* Exercise requirements
In the data below, repeat the line containing "You are a GUI" and every following line exactly, up to and including the last line. Exclude pictures.

* Provided records

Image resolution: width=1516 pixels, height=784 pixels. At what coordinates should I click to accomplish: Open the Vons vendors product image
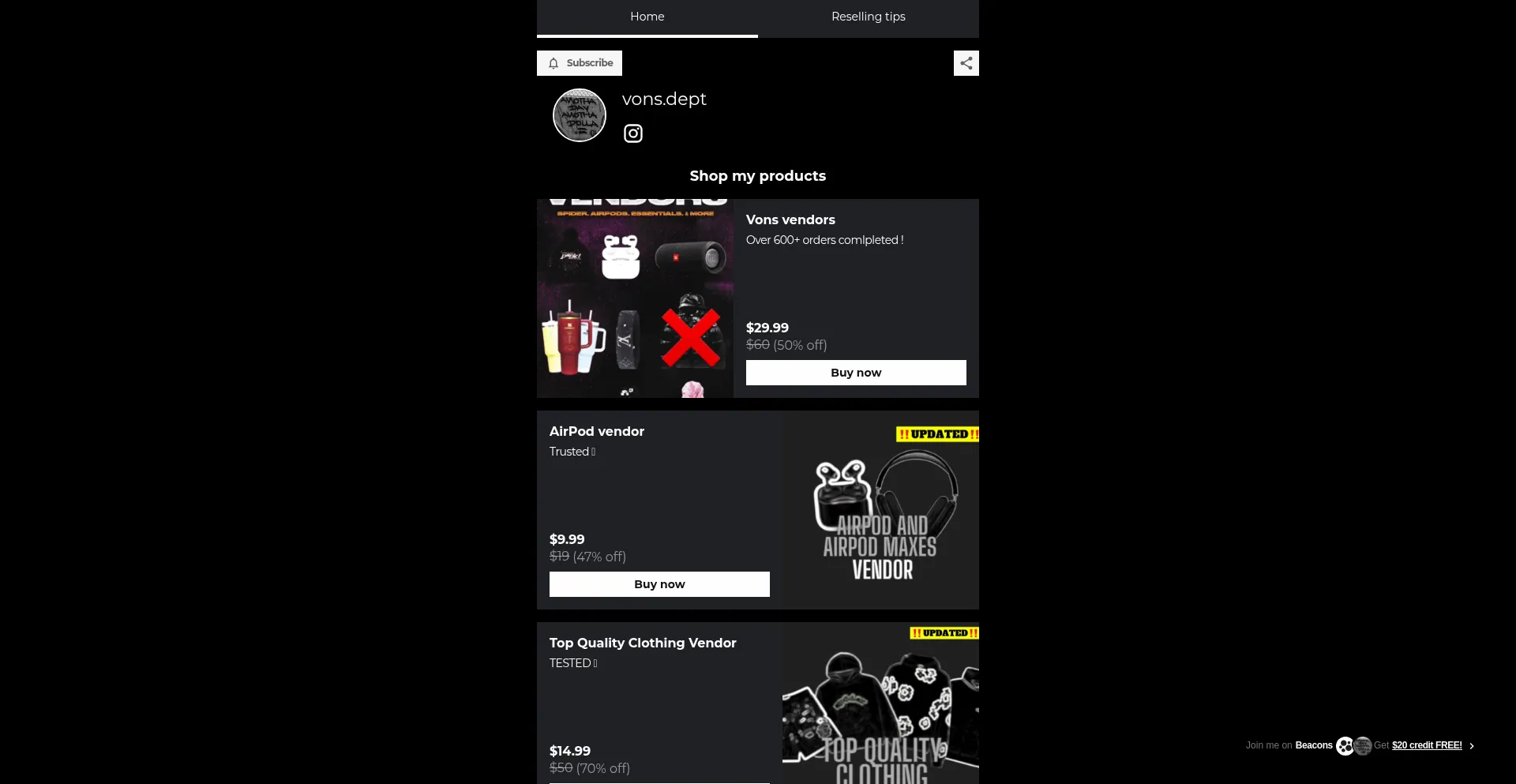point(635,298)
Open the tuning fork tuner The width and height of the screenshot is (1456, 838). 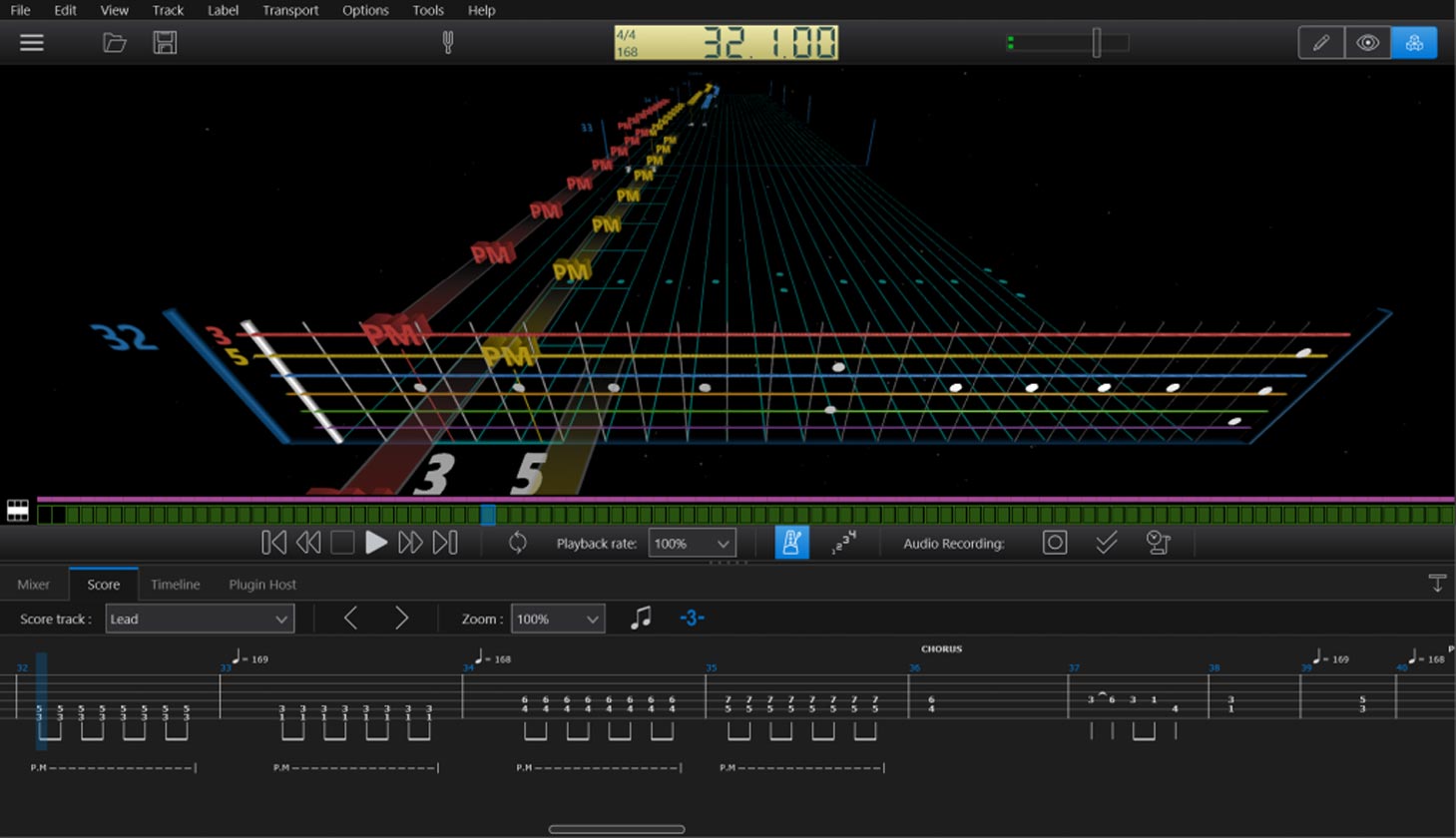447,42
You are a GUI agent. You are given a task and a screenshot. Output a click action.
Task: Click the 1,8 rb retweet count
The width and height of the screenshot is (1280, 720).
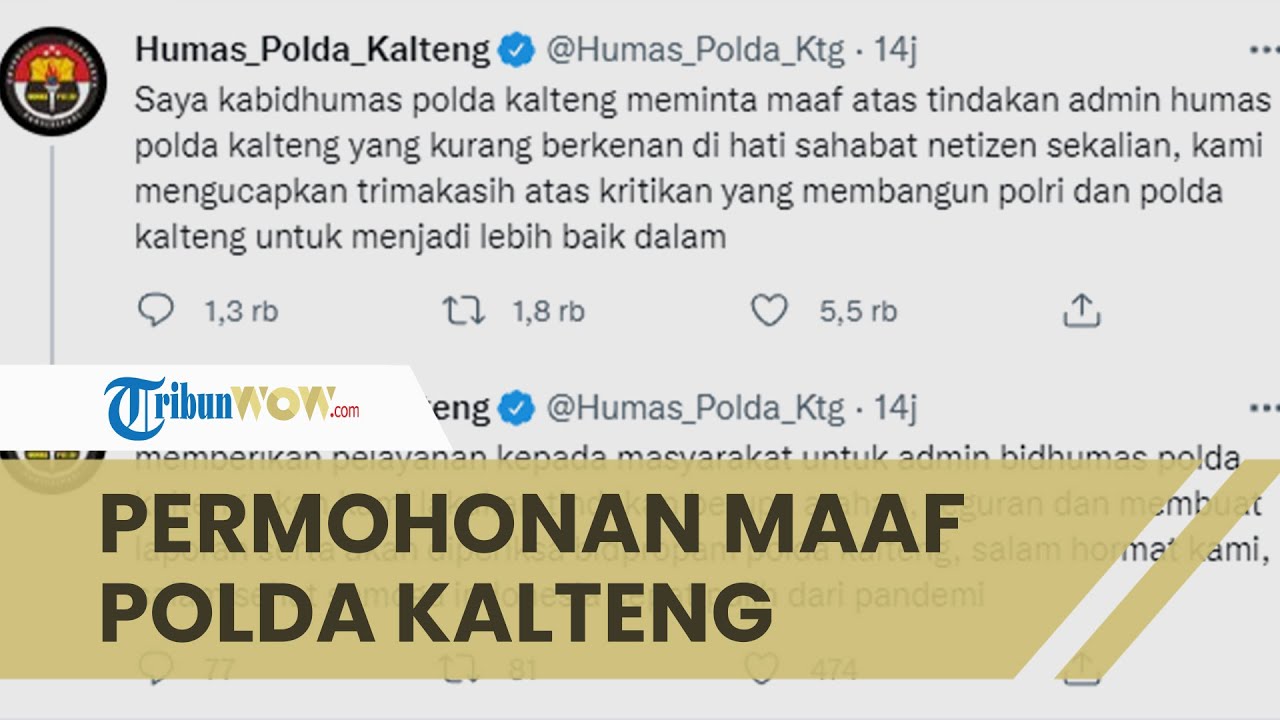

* Solved exercise
You are a GUI agent. You are given a task and a screenshot. Output a click action.
Task: Click the 1,8 rb retweet count
The width and height of the screenshot is (1280, 720).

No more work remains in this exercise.